Angola investe atualmente 50–60 USD/ano em execução real — menos de metade do mínimo necessário e cerca de 20 vezes abaixo dos países com cobertura adequada.

A conclusão é evidente: o subfinanciamento da saúde não é uma opinião — é uma evidência matemática.

  1. Onde se concentram os maiores custos? (Quadros n.º 1 e 2)

 

Os Quadros mostram que três grupos absorvem a maior fatia das necessidades nacionais:

  1. a) Doenças Crónicas Não Transmissíveis (DCNT)
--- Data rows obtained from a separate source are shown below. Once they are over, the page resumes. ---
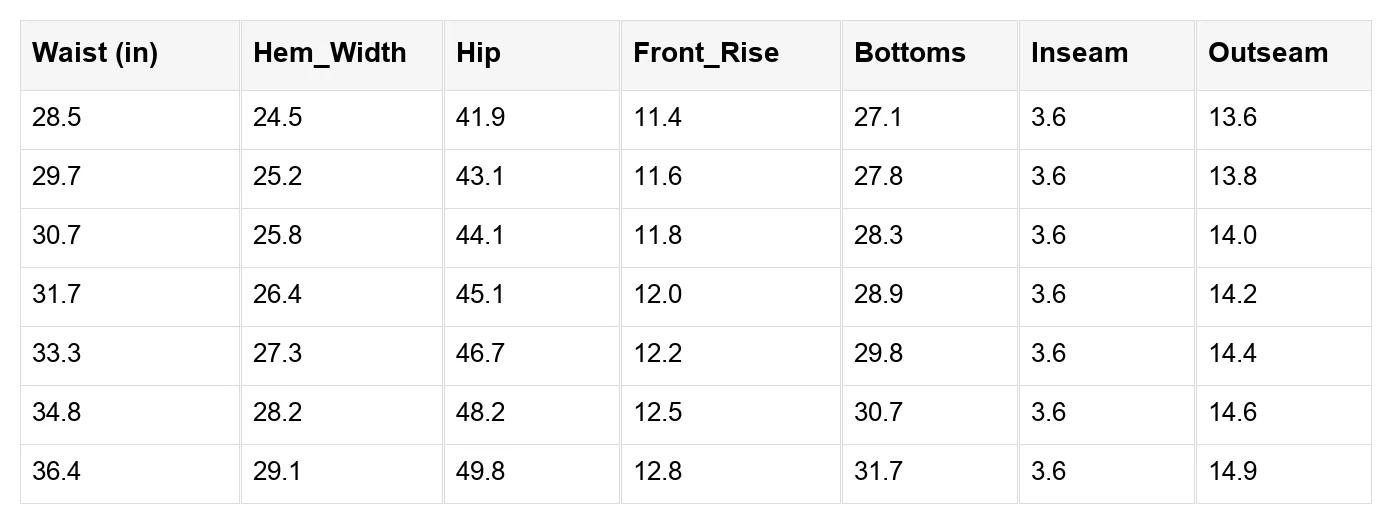The width and height of the screenshot is (1391, 523).
Task: Select the waist cell showing 36.4
Action: (x=130, y=474)
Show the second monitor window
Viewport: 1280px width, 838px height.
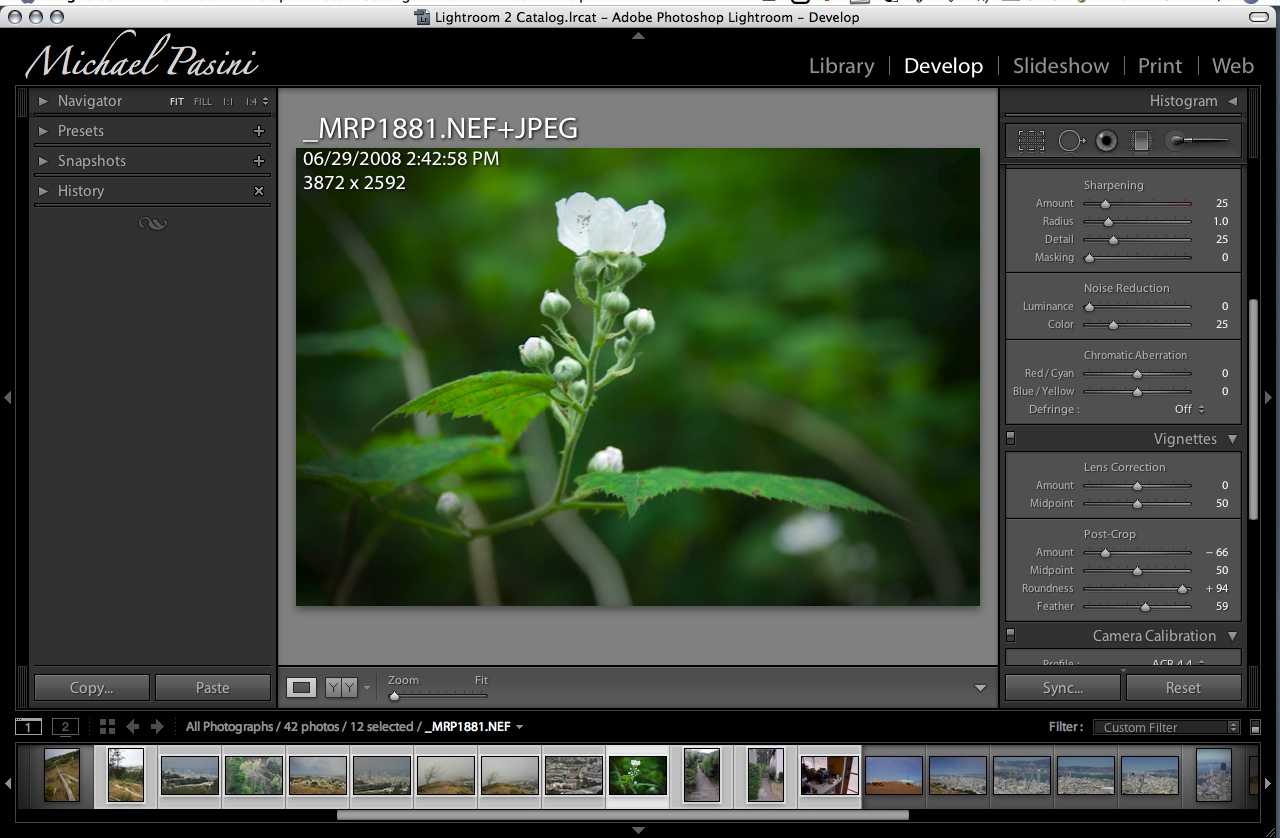(65, 727)
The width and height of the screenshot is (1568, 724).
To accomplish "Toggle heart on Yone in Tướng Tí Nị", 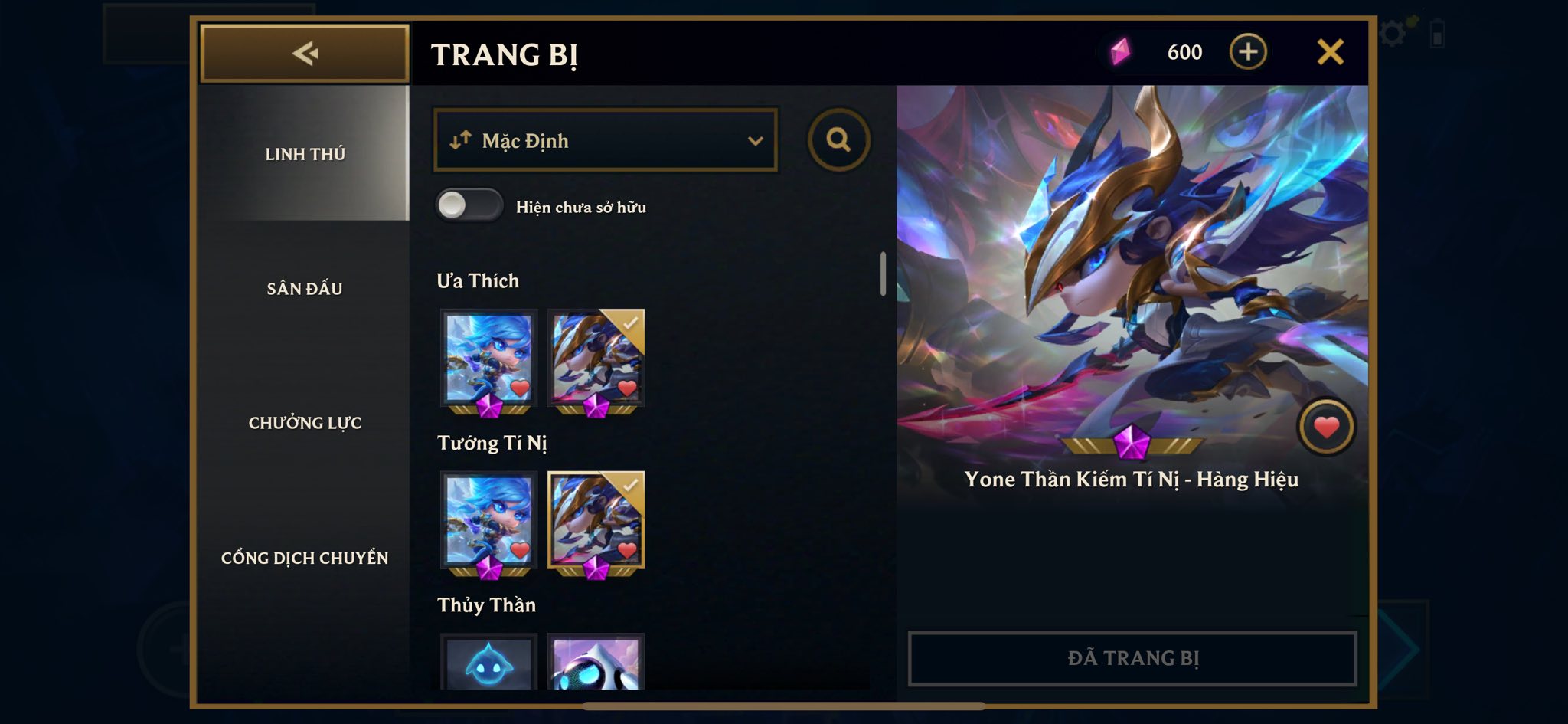I will tap(627, 549).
Representam cerca de 34% do custo total estimado. Com a urbanização acelerada e o envelhecimento populacional, a carga de hipertensão, AVC, diabetes, cardiopatias e cancro tem vindo a aumentar. Um dado particularmente inquietante, obtido nas tendências hospitalares recentes, indica que mais de 50% dos AVC em Angola afetam pessoas com menos de 35 anos, desafiando qualquer ideia de que sejam doenças “de idosos”.

  1. b) Malária

Com um custo estimado de ≈ 871 mil milhões AOA, a malária continua a ser a maior causa de internamento, absentismo laboral e perda de produtividade. No Quadro n.º 2, nota-se que o país enfrenta cerca de 8,3 milhões de casos estimados ao ano e 11 mil mortos, um peso epidemiológico elevado.

  1. c) Cirurgia Robótica

A previsão de ≈ 766 mil milhões AOA (≈ 796 milhões USD, Quadro n.º 1) expõe um dilema nacional: deve-se investir em tecnologia de ponta antes de garantir medicamentos básicos, laboratórios funcionais e recursos humanos suficientes? Este é um debate legítimo, técnico e ético, que requer clareza nas prioridades.
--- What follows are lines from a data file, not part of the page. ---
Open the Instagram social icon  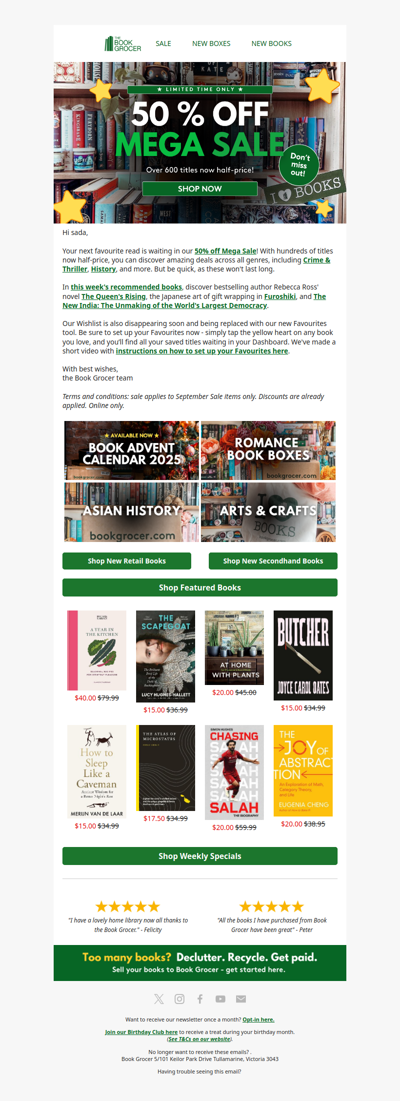[180, 998]
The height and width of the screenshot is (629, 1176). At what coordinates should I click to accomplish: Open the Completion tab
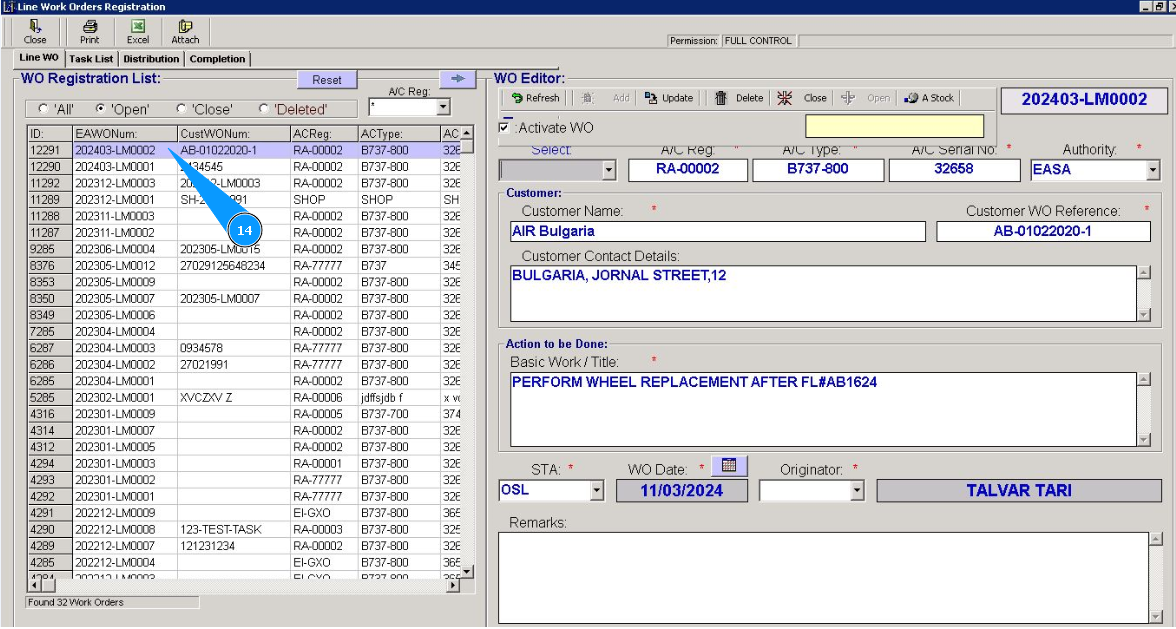pyautogui.click(x=217, y=59)
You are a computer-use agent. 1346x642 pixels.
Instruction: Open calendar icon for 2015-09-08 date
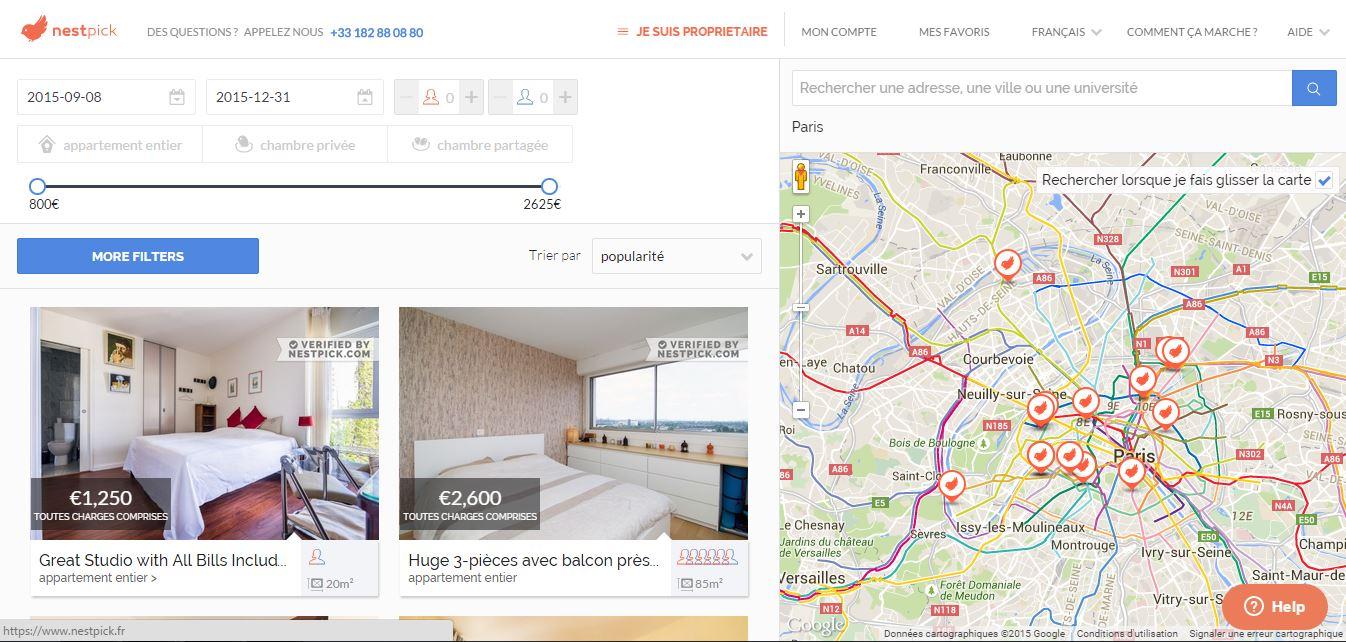(x=177, y=97)
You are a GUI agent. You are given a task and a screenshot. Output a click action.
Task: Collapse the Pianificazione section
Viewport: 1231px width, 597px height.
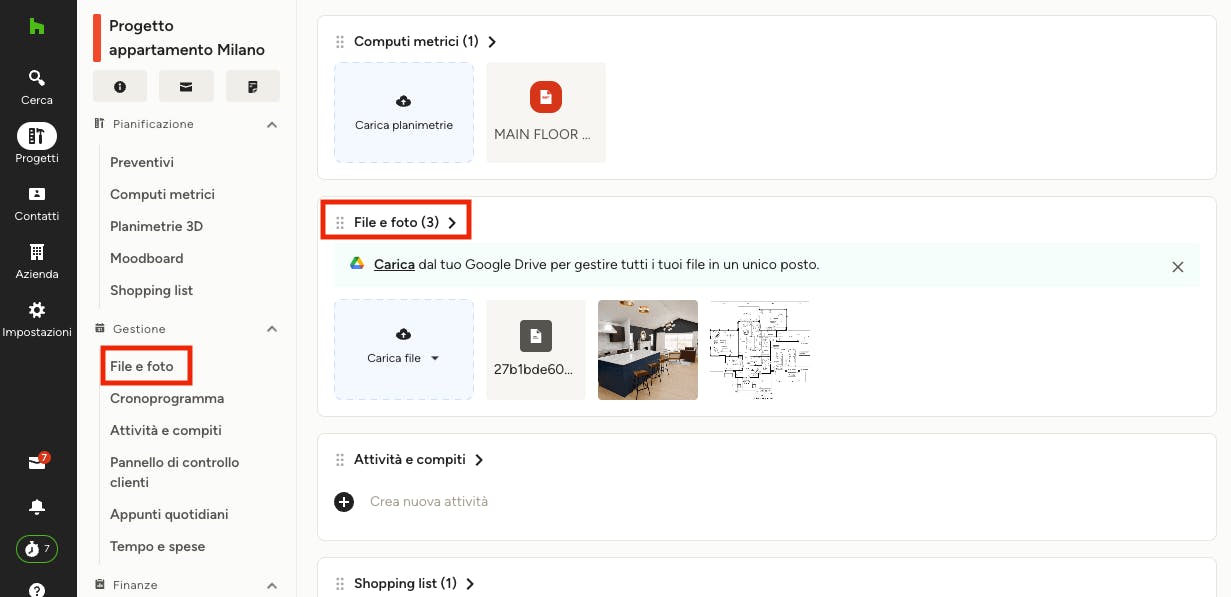pyautogui.click(x=271, y=125)
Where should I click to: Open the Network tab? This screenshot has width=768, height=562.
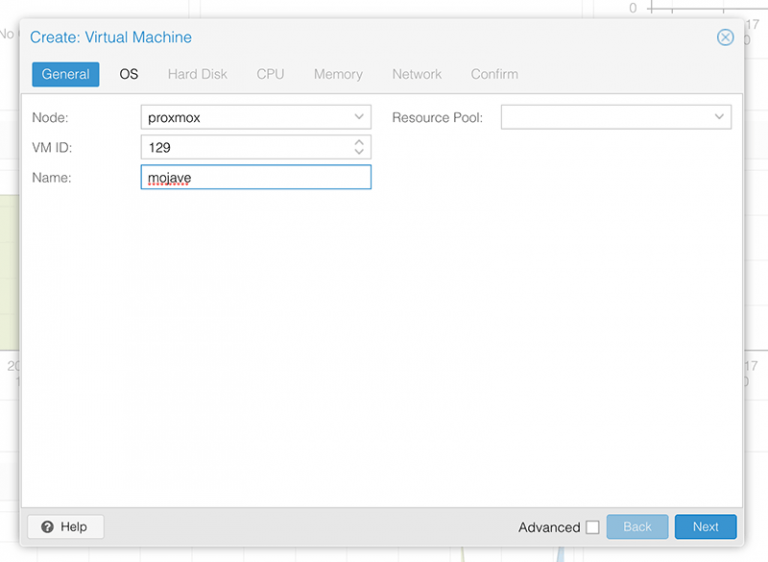tap(417, 74)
  1. O Orçamento Geral do Estado cobre estas necessidades? (Quadro n.º 3)

A resposta é não e os números do Quadro n.º 3 deixam isso claro.

O OGE 2026 aloca, por exemplo:

  • Malária: 16,209 mil milhões AOA, quando o necessário é 871 mil milhões AOA. Déficit: –98,1%.
  • DCNT: 1,4 mil milhões AOA, quando seriam necessários 1,543 bilião AOA. Déficit: –99,9%.
  • Saúde Reprodutiva: 1,549 mil milhões AOA, mas necessita 291 mil milhões AOA. Déficit: –99,4%.
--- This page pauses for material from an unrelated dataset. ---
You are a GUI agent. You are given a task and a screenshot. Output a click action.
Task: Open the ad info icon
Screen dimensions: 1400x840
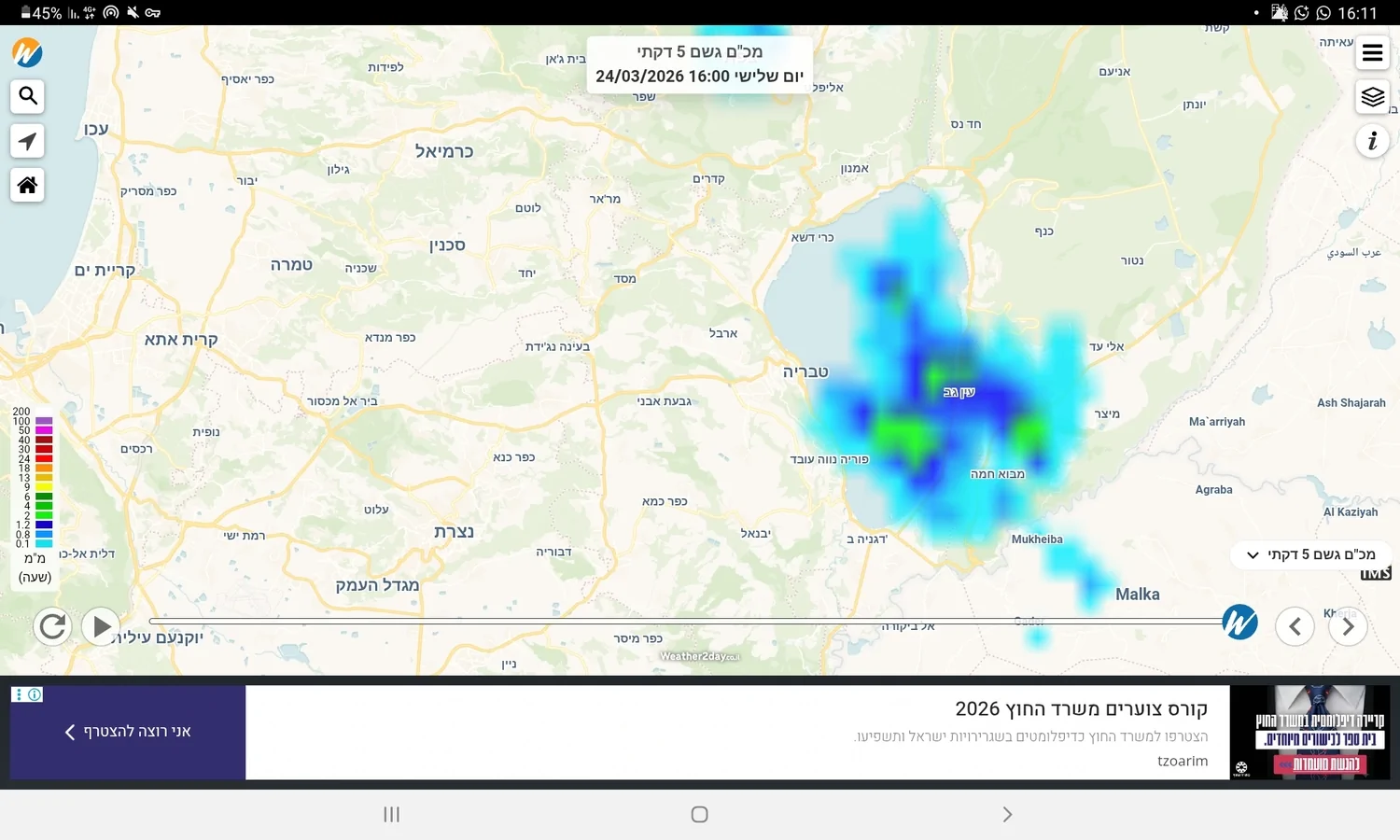pyautogui.click(x=35, y=694)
No total, o OGE cobre menos de 10% das necessidades reais para estes nove programas.

Para financiar estes programas de forma minimamente adequada em 2026, o orçamento da função saúde deveria subir para pelo menos 6 biliões AOA, ou seja, triplicar o valor atual.

  1. Não basta gastar mais — é preciso gastar melhor. A evidência internacional (OMS/Banco Mundial) demonstra que 1 dólar investido em prevenção gera até 7 dólares em retorno económico; Cada caso evitado de malária ou tuberculose reduz custos hospitalares e perdas de produtividade; Programas de saúde reprodutiva reduzem mortalidade materna, infantil e custos catastróficos das famílias e por último, intervenções nas DCNT diminuem AVC, amputações, insuficiência renal e internamentos prolongados.

Os programas de maior retorno económico como a malária, DCNT, tuberculose e saúde reprodutiva são precisamente aqueles com maiores défices no Quadro n.º 3.

Em 2026 estaremos numa encruzilhada, pois, teremos de decidir entre investir ou pagar o preço do atraso. Angola enfrenta um ponto de viragem histórico. O preço de não investir manifesta-se em aumento da mortalidade, aumento do absentismo laboral, perda de produtividade nacional, maior carga hospitalar, empobrecimento das famílias e menor qualidade de vida.

Perguntar “quanto custa investir” é a pergunta errada. A pergunta correta é “Quanto vai custar não investir?”

O país tem agora a oportunidade de transformar evidência em ação política.

Os Quadros n.º 1, 2 e 3 transformaram perceções em números. Os números transformam dúvidas em certezas. Resta à liderança nacional transformar certezas em decisões.